Cornwall has some pretty famous beaches along her long shore line and I had planned to spend Sunday driving to each one and spending time sauntering over the sand of each one. Sadly the weather did not cooperate. We woke up to pouring rain and it only got worse from there. We still took a long drive to each of them hoping that by the time we reached the next one the weather would have lightened up with no luck. I am choosing to see this as reason to return to explore Cornwall again another time and am just grateful for the two brilliant days we did get. I did brave the rain for a few minutes to take some pictures of the beach at St. Ives though.
Those tiny black dots in the water are in fact very tough surfers. You can't see it but they are not only wearing wet suits, they are also wearing gloves, boots and in most cases hoods. A testament to me that it was likely too cold to be surfing.
Monday we delayed heading home so that we could visit the Eden Project.
The bio domes are home to two distinct climate conditions and as you walk around inside it's a bit like traveling to some exotic destination. The first dome is the rainforest and it breaks it up and shows you plants from several different countries that are home to such rainforests.

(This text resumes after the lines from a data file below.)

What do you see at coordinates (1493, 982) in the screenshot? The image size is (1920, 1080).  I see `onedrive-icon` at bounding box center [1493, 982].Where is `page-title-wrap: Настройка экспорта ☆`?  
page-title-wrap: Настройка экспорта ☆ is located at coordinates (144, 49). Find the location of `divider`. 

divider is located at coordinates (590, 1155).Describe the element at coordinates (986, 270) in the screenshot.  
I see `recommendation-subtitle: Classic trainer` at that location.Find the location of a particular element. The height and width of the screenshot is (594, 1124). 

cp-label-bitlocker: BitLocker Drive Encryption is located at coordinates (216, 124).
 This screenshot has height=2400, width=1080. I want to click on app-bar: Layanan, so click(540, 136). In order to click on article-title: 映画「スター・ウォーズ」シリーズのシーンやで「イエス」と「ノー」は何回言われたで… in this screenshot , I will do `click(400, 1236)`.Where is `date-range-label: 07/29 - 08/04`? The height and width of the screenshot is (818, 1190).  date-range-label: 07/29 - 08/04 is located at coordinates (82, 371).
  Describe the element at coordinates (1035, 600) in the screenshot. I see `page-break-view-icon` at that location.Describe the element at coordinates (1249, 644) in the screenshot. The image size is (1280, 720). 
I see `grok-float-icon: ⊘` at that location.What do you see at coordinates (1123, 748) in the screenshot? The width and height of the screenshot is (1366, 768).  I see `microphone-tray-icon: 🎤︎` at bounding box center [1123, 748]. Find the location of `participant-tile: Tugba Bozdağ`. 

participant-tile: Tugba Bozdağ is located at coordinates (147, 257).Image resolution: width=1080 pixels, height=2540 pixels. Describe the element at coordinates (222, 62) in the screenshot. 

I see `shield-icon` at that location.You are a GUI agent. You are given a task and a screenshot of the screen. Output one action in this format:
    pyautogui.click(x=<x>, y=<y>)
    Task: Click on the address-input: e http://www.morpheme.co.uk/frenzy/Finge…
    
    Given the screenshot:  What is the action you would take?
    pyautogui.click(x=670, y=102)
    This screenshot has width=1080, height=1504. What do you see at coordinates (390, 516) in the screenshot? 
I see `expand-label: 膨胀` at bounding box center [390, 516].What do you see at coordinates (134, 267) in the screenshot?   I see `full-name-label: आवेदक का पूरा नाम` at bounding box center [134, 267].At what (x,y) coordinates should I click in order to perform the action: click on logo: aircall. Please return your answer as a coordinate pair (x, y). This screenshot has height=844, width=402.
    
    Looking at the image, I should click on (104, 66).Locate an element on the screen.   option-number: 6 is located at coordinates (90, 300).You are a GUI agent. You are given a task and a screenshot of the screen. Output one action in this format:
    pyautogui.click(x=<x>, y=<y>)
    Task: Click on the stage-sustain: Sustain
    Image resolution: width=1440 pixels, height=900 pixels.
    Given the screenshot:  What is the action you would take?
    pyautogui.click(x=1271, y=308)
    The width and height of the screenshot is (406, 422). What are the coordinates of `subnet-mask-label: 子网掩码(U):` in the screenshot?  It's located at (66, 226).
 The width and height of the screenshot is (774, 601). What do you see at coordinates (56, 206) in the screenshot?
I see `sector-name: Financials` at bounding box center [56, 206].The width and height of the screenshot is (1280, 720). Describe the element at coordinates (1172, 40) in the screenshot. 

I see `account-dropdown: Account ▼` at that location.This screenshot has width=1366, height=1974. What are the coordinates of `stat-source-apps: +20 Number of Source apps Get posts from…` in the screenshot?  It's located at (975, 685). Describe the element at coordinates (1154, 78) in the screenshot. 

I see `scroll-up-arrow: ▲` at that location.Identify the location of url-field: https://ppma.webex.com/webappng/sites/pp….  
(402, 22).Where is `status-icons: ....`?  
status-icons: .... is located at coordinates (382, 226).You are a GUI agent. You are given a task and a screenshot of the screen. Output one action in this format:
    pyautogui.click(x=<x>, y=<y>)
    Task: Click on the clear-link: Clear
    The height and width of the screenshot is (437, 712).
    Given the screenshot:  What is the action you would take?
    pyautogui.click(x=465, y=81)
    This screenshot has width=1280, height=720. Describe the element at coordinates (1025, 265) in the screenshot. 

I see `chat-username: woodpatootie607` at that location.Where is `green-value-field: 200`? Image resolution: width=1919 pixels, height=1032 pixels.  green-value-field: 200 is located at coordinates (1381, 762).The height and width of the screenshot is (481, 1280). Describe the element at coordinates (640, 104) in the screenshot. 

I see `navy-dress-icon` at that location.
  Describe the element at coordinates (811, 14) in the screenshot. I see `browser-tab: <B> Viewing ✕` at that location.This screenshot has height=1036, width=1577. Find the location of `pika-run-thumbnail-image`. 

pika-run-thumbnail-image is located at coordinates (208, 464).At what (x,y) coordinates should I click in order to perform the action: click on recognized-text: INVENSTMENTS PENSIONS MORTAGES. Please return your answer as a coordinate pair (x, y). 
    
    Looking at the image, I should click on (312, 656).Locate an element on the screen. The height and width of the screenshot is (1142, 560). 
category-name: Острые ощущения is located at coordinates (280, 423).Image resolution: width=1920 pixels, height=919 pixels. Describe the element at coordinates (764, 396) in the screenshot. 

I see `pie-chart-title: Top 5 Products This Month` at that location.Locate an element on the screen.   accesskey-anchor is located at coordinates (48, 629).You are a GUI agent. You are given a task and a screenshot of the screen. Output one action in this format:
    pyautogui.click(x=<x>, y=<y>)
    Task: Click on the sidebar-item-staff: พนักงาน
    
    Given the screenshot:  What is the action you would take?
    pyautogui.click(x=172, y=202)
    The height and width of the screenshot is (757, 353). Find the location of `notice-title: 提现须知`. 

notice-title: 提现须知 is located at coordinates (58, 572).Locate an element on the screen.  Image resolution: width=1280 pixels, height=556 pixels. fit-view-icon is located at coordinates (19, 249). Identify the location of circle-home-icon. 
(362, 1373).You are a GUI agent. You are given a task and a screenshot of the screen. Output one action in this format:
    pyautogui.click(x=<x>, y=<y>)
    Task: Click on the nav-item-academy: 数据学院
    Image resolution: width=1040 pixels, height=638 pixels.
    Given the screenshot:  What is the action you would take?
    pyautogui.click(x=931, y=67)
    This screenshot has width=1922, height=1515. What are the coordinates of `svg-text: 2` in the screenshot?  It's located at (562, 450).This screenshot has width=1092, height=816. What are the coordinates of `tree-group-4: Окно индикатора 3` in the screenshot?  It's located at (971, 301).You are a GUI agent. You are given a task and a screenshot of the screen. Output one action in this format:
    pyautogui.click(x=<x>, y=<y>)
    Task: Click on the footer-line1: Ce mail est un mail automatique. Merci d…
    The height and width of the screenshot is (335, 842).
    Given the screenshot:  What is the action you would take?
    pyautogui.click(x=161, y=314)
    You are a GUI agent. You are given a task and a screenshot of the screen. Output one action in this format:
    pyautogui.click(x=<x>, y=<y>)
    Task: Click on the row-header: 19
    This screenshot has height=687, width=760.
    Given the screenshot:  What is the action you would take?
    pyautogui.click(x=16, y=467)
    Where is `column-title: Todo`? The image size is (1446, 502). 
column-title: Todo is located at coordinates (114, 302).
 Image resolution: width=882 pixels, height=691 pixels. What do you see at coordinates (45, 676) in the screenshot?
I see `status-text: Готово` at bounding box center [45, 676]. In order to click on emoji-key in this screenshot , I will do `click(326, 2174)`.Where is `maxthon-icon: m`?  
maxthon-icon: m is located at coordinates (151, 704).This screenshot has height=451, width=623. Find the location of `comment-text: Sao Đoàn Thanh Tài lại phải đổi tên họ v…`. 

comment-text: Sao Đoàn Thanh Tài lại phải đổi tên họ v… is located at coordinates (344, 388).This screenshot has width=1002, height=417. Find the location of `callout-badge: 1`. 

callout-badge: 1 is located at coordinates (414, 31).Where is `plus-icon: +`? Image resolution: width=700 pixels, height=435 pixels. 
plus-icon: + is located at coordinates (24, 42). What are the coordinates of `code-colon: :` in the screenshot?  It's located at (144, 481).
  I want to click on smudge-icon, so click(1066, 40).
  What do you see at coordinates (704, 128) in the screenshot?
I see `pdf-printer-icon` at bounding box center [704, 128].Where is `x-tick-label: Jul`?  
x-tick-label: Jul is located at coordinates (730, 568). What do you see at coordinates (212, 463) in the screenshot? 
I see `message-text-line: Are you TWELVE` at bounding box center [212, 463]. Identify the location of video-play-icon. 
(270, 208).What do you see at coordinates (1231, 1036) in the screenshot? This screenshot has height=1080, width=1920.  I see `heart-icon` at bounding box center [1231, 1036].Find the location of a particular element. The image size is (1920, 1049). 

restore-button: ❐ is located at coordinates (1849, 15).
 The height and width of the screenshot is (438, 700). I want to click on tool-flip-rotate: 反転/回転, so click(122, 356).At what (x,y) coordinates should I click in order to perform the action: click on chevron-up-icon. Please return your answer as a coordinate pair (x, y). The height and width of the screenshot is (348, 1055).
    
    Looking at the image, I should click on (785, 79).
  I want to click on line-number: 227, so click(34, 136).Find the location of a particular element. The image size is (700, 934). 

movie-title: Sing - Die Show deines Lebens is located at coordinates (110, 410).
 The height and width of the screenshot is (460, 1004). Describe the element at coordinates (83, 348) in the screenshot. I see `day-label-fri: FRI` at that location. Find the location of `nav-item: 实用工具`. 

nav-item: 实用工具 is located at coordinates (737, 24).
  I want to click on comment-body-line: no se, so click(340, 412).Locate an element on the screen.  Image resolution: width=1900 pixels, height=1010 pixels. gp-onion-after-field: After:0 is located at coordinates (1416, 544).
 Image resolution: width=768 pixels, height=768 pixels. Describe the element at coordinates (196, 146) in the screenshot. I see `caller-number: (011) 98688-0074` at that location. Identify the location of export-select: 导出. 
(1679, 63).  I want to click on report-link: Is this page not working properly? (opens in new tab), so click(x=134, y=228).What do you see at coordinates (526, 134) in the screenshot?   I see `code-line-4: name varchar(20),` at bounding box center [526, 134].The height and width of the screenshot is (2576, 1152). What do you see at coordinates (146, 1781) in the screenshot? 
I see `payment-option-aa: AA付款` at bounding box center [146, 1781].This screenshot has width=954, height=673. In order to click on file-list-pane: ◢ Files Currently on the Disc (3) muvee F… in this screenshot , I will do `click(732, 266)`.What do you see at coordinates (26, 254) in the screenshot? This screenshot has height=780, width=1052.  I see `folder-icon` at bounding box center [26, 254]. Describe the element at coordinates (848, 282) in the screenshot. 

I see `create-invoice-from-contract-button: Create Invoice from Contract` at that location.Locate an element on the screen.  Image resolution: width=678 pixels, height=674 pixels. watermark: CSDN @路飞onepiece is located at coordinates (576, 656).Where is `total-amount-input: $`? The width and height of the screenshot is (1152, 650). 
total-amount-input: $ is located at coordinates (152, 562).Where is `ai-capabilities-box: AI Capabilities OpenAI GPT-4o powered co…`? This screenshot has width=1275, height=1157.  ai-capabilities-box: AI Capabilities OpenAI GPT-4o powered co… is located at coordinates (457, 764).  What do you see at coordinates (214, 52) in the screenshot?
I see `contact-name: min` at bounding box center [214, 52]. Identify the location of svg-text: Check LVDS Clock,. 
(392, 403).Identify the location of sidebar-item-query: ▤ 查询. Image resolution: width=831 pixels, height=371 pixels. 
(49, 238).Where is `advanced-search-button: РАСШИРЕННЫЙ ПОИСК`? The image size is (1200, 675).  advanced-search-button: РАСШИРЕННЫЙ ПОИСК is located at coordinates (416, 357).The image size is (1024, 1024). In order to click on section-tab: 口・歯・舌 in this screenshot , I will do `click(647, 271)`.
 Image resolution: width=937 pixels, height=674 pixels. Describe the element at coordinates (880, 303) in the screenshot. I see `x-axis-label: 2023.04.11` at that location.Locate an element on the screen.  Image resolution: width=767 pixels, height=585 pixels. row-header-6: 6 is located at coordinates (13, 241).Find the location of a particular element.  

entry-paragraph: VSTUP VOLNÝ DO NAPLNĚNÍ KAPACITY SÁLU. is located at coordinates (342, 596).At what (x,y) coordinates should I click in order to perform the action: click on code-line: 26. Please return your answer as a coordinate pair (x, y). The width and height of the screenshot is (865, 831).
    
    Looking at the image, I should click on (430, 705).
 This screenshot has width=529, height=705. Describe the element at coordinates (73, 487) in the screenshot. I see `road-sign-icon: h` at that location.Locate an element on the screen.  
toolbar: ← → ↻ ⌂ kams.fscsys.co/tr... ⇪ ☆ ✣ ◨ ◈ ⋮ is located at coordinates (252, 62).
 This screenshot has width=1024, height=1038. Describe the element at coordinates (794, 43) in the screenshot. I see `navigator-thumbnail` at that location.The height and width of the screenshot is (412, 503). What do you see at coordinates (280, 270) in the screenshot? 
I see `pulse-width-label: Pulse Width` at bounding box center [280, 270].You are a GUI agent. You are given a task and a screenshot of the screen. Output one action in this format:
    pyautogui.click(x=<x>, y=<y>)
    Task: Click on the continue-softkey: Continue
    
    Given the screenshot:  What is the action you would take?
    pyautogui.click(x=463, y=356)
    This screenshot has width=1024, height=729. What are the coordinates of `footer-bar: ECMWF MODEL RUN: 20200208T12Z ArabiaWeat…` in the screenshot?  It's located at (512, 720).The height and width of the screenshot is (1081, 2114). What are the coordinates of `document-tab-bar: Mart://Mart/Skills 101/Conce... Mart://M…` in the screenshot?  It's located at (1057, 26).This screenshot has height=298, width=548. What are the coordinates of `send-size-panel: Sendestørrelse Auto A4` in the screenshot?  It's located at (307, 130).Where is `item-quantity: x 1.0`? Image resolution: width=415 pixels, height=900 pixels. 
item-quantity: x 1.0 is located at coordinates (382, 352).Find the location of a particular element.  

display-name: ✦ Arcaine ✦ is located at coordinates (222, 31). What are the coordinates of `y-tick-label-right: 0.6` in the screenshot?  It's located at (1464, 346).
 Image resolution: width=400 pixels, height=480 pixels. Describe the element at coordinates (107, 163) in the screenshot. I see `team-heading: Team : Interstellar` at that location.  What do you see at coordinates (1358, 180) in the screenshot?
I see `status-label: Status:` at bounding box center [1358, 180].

It includes some simple dwellings that you might come across in the various regions of the rainforest. This weekend they were also running a game of sorts to teach the kids all about chocolate. We got to meet some interesting characters who traded information and sometimes insults for the precious cocoa beans we were provided with as we entered the building.
Between the two domes was a large walkway with gift shops and a large cafe where we enjoyed a light lunch before we went into the Mediterranean enclosure. This dome was much cooler in temperature but equally beautiful to look at.
I was left with a mad desire to visit Greece or some such country as I suspect that this was a pretty inadequate substitute. Other than our drive home taking nearly twice the length it should have thanks to the M5 car park the trip was completely lovely and I am dying to go back.